TASK PROMPT: Reproduce the passage on the JZP-110 study, word for word, everything from "JZP-110, which enjoys" down to "phase III studies.".

STUDY TEXT:
Jazz Pharmaceuticals Public Limited Company JAZZ announced that its phase III study, evaluating JZP-110 has completed patient enrollment. The study is evaluating JZP-110 for the treatment of excessive sleepiness (ES) associated with narcolepsy.
The phase III narcolepsy study is a double-blind, placebo-controlled, multiple-center study, which enrolled 240 patients. The Maintenance of Wakefulness Test and the Epworth Sleepiness Scale were the co-primary endpoints. These measure the patient’s ability to stay awake and the severity of ES in them.
JZP-110 is also being evaluated in two phase III studies for the treatment of ES associated with obstructive sleep apnea (OSA).
The company expects to report positive results from the OSA studies in the first quarter of 2017 and from the narcolepsy study in the second quarter of 2017. Positive data from these studies would allow the company to file for approval in late 2017.
JZP-110, which enjoys Orphan Drug designation in the U.S. for narcolepsy, complements Jazz’s existing sleep disorder portfolio. According to the company, there is significant unmet need in narcolepsy and OSA with about 175–300K patients having an inadequate response to current wake-promoting therapies. More than 50% of patients fail one or more stimulants or wake-promoting agents. Data generated on JZP-110 looks good so far.
In Sep 2016, Jazz announced the completion of patient enrollment in the two OSA phase III studies.

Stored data
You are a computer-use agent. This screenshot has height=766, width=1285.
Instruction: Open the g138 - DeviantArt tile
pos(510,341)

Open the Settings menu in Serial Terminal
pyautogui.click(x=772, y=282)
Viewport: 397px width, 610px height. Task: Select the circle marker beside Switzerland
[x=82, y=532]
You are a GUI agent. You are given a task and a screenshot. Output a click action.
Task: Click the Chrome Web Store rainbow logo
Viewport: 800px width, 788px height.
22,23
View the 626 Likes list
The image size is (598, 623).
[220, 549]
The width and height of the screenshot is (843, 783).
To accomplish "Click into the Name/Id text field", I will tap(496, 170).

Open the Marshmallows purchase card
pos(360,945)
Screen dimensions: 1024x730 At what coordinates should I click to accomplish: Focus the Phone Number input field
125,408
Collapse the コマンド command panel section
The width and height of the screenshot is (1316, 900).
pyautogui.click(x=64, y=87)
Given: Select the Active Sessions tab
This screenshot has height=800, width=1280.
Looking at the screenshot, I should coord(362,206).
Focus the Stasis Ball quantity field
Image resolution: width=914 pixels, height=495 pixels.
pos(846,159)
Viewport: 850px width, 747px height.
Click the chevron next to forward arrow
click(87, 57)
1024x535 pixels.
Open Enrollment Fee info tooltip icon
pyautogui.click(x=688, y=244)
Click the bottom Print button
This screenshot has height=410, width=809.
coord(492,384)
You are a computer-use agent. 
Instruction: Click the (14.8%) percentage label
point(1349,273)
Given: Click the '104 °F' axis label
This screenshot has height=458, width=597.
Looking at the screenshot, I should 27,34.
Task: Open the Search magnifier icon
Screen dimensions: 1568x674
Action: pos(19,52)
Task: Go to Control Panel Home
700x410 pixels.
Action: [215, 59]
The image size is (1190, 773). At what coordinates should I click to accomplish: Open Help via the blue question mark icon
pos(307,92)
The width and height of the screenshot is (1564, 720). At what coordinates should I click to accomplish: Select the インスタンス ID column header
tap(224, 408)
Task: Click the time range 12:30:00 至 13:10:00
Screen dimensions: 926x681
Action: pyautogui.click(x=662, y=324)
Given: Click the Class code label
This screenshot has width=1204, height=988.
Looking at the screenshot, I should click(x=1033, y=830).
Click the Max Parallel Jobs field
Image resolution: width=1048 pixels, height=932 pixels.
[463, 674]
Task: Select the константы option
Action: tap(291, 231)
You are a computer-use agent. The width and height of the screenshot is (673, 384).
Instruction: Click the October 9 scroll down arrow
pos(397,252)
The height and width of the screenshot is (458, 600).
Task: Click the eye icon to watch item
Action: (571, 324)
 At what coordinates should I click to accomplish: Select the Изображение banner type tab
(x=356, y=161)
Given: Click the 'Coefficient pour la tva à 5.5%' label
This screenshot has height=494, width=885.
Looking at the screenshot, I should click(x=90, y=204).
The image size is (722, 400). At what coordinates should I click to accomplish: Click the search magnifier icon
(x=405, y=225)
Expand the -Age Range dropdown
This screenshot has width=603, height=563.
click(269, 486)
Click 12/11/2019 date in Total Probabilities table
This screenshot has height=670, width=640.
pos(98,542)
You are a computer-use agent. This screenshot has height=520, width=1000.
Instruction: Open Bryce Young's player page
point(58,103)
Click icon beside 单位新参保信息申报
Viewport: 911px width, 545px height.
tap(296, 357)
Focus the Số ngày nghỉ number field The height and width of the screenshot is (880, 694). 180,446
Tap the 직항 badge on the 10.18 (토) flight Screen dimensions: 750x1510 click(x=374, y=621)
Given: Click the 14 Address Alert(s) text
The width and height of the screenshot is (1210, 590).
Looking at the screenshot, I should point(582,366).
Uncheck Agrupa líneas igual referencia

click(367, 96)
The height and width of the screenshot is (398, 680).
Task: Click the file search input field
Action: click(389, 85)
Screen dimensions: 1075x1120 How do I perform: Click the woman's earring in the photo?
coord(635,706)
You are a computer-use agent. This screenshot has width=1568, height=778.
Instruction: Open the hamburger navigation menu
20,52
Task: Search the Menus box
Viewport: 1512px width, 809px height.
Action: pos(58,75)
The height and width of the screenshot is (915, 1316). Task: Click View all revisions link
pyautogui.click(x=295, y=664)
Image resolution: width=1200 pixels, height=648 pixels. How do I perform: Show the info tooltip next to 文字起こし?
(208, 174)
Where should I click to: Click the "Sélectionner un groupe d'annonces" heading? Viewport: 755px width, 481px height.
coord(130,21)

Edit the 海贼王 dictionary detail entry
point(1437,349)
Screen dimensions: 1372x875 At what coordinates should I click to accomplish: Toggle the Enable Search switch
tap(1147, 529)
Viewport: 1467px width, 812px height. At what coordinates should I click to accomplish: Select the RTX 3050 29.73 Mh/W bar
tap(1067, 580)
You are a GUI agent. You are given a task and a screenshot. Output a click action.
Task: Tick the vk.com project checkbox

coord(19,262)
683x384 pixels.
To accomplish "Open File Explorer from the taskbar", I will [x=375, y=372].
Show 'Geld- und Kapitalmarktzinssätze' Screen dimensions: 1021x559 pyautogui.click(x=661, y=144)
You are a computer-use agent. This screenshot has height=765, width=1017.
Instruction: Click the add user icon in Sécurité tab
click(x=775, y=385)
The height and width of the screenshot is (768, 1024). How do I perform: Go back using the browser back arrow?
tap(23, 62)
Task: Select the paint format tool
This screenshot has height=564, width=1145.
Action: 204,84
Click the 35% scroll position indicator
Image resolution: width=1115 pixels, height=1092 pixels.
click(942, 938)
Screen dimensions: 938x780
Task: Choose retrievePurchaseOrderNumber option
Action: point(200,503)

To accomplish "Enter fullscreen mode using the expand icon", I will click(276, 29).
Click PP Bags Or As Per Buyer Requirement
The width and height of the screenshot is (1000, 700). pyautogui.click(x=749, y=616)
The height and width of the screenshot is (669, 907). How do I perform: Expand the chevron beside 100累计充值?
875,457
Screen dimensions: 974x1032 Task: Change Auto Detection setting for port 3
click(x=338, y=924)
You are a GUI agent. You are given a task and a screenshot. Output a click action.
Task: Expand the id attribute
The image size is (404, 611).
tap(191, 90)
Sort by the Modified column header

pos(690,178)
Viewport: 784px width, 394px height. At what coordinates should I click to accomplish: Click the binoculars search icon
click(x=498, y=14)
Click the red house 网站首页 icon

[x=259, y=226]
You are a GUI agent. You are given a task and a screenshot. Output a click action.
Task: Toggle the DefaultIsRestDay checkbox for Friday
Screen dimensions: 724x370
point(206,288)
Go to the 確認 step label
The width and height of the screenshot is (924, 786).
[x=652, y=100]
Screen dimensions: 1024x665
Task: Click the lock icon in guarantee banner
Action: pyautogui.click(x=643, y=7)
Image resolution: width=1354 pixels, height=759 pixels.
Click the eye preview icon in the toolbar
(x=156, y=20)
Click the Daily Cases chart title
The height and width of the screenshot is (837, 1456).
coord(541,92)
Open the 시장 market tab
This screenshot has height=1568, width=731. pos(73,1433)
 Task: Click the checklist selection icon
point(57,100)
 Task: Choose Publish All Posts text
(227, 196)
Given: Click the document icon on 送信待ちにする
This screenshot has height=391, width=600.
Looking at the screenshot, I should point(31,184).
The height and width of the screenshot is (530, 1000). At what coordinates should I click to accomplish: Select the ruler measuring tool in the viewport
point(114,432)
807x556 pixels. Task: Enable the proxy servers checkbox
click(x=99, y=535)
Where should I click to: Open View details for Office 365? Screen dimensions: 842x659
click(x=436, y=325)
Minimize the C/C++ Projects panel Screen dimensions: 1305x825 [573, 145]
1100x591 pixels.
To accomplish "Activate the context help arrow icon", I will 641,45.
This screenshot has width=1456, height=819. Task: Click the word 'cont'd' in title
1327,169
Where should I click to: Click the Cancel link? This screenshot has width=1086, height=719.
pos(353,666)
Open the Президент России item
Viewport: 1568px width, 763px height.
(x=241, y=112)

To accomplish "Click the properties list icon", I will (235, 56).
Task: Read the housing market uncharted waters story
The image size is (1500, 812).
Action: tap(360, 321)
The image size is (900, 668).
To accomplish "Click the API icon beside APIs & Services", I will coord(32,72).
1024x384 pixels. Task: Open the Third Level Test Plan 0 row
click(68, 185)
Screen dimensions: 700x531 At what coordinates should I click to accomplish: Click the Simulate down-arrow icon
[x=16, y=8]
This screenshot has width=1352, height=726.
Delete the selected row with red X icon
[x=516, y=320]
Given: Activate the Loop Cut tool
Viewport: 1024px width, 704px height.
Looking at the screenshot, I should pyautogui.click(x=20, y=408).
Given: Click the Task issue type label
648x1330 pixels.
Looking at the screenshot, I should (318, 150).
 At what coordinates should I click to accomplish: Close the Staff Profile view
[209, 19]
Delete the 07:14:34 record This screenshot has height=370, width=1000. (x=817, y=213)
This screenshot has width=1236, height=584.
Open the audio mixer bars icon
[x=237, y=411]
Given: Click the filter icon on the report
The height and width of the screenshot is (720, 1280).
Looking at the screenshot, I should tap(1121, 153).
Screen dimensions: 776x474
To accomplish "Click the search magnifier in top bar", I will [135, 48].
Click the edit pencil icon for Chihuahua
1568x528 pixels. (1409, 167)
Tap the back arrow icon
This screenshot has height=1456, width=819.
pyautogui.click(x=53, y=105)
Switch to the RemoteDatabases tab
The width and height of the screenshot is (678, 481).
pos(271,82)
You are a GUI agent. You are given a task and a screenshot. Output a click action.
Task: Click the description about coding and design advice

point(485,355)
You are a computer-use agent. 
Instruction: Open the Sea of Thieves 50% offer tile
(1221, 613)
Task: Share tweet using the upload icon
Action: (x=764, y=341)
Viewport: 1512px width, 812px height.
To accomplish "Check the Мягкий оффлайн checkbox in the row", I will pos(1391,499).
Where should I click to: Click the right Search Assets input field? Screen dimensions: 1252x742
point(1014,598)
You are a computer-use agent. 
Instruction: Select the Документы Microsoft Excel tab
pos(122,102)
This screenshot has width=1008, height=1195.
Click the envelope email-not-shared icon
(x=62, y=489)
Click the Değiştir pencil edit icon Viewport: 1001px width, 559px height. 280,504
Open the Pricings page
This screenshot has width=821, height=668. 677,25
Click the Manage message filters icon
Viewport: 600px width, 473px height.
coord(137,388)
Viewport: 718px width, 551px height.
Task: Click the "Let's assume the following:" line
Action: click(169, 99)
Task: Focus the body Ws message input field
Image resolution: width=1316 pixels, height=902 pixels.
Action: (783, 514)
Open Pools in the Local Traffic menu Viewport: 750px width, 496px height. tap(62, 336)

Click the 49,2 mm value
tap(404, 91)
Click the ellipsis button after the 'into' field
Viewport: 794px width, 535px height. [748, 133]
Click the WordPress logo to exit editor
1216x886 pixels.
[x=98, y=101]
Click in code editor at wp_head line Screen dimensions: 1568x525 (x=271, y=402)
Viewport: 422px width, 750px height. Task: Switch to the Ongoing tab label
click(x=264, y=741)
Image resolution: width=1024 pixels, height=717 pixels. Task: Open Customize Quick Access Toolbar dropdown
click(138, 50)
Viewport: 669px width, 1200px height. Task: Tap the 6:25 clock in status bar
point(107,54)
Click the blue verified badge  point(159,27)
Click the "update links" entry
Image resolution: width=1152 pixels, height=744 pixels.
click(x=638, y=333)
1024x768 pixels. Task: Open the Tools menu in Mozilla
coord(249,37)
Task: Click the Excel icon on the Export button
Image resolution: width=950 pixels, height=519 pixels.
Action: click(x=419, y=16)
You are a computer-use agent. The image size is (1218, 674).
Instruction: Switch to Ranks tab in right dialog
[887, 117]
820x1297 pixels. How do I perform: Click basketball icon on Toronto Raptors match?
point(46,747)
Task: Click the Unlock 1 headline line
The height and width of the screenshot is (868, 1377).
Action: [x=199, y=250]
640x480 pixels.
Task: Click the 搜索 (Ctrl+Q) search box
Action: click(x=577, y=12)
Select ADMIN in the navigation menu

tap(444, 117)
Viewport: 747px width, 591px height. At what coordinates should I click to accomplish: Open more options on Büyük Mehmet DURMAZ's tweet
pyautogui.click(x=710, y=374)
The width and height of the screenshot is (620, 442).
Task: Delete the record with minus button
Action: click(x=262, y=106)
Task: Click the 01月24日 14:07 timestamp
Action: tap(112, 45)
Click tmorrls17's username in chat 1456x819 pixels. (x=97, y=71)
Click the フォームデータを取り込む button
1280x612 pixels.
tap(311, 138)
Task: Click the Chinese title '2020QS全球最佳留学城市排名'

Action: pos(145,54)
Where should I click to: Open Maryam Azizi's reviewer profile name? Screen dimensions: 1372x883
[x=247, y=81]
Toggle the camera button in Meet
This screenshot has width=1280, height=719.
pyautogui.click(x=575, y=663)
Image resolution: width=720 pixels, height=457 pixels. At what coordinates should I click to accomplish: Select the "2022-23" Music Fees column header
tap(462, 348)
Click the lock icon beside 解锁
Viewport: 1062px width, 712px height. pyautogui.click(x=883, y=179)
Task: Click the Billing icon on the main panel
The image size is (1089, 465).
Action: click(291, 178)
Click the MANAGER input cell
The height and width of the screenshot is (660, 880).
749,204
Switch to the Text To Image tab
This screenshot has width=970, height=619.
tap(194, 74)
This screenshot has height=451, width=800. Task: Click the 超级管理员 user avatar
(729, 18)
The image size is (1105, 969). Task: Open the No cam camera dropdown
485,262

ANSWER BOX:
JZP-110, which enjoys Orphan Drug designation in the U.S. for narcolepsy, complements Jazz’s existing sleep disorder portfolio. According to the company, there is significant unmet need in narcolepsy and OSA with about 175–300K patients having an inadequate response to current wake-promoting therapies. More than 50% of patients fail one or more stimulants or wake-promoting agents. Data generated on JZP-110 looks good so far.
In Sep 2016, Jazz announced the completion of patient enrollment in the two OSA phase III studies.